• Instructions for the task
In which lines of the data does the string "SIGPLAN" appear? Copy every one.

(Saved data entries)
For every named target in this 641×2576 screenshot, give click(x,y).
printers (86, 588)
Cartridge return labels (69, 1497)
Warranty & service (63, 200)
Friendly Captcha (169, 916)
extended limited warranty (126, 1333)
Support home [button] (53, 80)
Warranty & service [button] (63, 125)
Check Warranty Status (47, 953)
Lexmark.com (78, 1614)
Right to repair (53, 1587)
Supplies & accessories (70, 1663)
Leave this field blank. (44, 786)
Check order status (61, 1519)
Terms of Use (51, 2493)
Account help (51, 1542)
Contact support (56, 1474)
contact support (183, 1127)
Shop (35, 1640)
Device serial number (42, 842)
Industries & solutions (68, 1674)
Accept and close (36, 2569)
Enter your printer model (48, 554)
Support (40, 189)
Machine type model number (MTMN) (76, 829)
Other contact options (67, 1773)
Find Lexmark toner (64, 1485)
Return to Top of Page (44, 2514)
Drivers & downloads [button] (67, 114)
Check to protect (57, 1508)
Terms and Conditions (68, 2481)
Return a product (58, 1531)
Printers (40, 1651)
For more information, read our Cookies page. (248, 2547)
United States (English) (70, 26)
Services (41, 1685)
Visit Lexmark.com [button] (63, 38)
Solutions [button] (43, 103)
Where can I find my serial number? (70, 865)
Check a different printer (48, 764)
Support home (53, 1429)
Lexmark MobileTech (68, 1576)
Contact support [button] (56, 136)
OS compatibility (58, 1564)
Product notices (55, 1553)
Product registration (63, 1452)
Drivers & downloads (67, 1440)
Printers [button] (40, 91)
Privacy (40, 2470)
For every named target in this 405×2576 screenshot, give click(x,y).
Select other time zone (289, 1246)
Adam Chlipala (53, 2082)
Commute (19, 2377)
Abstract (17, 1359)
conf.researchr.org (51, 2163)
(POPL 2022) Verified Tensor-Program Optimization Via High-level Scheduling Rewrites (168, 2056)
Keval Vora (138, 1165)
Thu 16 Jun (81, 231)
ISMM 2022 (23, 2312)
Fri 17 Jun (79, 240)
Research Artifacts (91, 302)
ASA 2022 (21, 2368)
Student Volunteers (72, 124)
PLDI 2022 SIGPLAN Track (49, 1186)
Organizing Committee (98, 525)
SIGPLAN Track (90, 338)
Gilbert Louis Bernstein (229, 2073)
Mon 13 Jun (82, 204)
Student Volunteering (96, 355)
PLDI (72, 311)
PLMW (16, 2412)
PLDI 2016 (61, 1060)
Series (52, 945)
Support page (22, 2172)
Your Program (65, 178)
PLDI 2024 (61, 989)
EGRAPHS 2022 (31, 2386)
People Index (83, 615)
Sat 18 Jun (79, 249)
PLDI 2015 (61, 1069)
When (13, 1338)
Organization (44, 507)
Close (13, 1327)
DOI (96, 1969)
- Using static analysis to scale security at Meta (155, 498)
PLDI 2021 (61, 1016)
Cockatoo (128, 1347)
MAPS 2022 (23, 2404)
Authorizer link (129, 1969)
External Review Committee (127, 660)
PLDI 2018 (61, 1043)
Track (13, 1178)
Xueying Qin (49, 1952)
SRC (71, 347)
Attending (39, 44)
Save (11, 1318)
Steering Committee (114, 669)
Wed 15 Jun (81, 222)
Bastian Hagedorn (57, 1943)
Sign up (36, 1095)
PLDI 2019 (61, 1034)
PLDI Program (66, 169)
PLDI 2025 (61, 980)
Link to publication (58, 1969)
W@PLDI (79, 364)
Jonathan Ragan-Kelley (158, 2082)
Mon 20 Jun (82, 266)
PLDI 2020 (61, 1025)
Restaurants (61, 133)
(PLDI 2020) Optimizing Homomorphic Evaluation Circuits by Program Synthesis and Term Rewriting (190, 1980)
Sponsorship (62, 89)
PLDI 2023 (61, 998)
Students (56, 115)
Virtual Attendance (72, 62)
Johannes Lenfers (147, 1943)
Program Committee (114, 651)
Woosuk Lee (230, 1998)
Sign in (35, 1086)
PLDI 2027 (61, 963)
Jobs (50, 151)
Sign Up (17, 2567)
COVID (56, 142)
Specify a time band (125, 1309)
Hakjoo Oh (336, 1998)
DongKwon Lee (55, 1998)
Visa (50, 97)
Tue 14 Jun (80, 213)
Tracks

• Answer box
PLDI 2022 SIGPLAN Track (49, 1186)
SIGPLAN Track (90, 338)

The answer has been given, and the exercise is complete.